* Problem requirements
Each entry below is to be copied verbatim, with no line missing.

--------------------------------

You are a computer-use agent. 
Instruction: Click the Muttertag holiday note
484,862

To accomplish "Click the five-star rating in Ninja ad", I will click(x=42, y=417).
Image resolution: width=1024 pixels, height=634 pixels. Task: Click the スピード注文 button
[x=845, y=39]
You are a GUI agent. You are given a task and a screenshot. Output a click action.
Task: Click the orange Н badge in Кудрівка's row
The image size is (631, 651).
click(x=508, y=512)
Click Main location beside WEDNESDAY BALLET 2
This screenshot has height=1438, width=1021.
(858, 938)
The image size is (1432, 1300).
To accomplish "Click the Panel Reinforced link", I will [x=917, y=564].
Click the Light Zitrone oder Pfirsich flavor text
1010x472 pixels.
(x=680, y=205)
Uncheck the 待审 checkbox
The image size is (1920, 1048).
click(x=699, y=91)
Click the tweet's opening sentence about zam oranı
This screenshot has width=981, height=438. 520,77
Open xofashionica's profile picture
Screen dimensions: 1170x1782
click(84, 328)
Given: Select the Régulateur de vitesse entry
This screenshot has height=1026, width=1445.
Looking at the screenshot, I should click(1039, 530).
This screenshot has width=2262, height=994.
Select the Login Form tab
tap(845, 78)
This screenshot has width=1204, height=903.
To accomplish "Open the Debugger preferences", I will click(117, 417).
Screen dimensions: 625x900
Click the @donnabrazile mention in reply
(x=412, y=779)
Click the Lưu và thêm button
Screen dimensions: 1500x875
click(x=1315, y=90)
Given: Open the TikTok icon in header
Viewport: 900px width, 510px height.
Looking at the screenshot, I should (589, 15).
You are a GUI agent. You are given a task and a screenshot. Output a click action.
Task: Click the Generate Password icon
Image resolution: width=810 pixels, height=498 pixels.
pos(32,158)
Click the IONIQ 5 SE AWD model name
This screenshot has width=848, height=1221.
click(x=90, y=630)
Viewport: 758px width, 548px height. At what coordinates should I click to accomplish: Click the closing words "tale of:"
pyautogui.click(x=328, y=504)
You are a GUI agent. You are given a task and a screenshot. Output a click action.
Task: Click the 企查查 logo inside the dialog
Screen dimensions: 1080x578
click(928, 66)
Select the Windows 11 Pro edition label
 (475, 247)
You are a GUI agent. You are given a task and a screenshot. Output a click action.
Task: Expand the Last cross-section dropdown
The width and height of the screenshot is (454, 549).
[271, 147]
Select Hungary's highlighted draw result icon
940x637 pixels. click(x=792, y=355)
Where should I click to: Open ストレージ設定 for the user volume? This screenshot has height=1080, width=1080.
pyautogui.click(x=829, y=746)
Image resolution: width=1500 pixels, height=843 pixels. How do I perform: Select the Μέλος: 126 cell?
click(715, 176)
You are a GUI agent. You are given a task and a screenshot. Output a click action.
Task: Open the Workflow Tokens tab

--------------------------------

* Result below
You are a computer-use agent. 
Instruction: Click the Muttertag holiday note
484,862

To accomplish "Click the five-star rating in Ninja ad", I will click(x=42, y=417).
Image resolution: width=1024 pixels, height=634 pixels. Task: Click the スピード注文 button
[x=845, y=39]
You are a GUI agent. You are given a task and a screenshot. Output a click action.
Task: Click the orange Н badge in Кудрівка's row
The image size is (631, 651).
click(x=508, y=512)
Click Main location beside WEDNESDAY BALLET 2
This screenshot has height=1438, width=1021.
(858, 938)
The image size is (1432, 1300).
To accomplish "Click the Panel Reinforced link", I will [x=917, y=564].
Click the Light Zitrone oder Pfirsich flavor text
1010x472 pixels.
(x=680, y=205)
Uncheck the 待审 checkbox
The image size is (1920, 1048).
click(x=699, y=91)
Click the tweet's opening sentence about zam oranı
This screenshot has width=981, height=438. 520,77
Open xofashionica's profile picture
Screen dimensions: 1170x1782
click(84, 328)
Given: Select the Régulateur de vitesse entry
This screenshot has height=1026, width=1445.
Looking at the screenshot, I should click(1039, 530).
This screenshot has width=2262, height=994.
Select the Login Form tab
tap(845, 78)
This screenshot has width=1204, height=903.
To accomplish "Open the Debugger preferences", I will click(117, 417).
Screen dimensions: 625x900
Click the @donnabrazile mention in reply
(x=412, y=779)
Click the Lưu và thêm button
Screen dimensions: 1500x875
click(x=1315, y=90)
Given: Open the TikTok icon in header
Viewport: 900px width, 510px height.
Looking at the screenshot, I should (589, 15).
You are a GUI agent. You are given a task and a screenshot. Output a click action.
Task: Click the Generate Password icon
Image resolution: width=810 pixels, height=498 pixels.
pos(32,158)
Click the IONIQ 5 SE AWD model name
This screenshot has width=848, height=1221.
click(x=90, y=630)
Viewport: 758px width, 548px height. At what coordinates should I click to accomplish: Click the closing words "tale of:"
pyautogui.click(x=328, y=504)
You are a GUI agent. You are given a task and a screenshot. Output a click action.
Task: Click the 企查查 logo inside the dialog
Screen dimensions: 1080x578
click(928, 66)
Select the Windows 11 Pro edition label
 (475, 247)
You are a GUI agent. You are given a task and a screenshot. Output a click action.
Task: Expand the Last cross-section dropdown
The width and height of the screenshot is (454, 549).
[271, 147]
Select Hungary's highlighted draw result icon
940x637 pixels. click(x=792, y=355)
Where should I click to: Open ストレージ設定 for the user volume? This screenshot has height=1080, width=1080.
pyautogui.click(x=829, y=746)
Image resolution: width=1500 pixels, height=843 pixels. How do I perform: Select the Μέλος: 126 cell?
click(715, 176)
You are a GUI agent. You are given a task and a screenshot. Output a click action.
Task: Open the Workflow Tokens tab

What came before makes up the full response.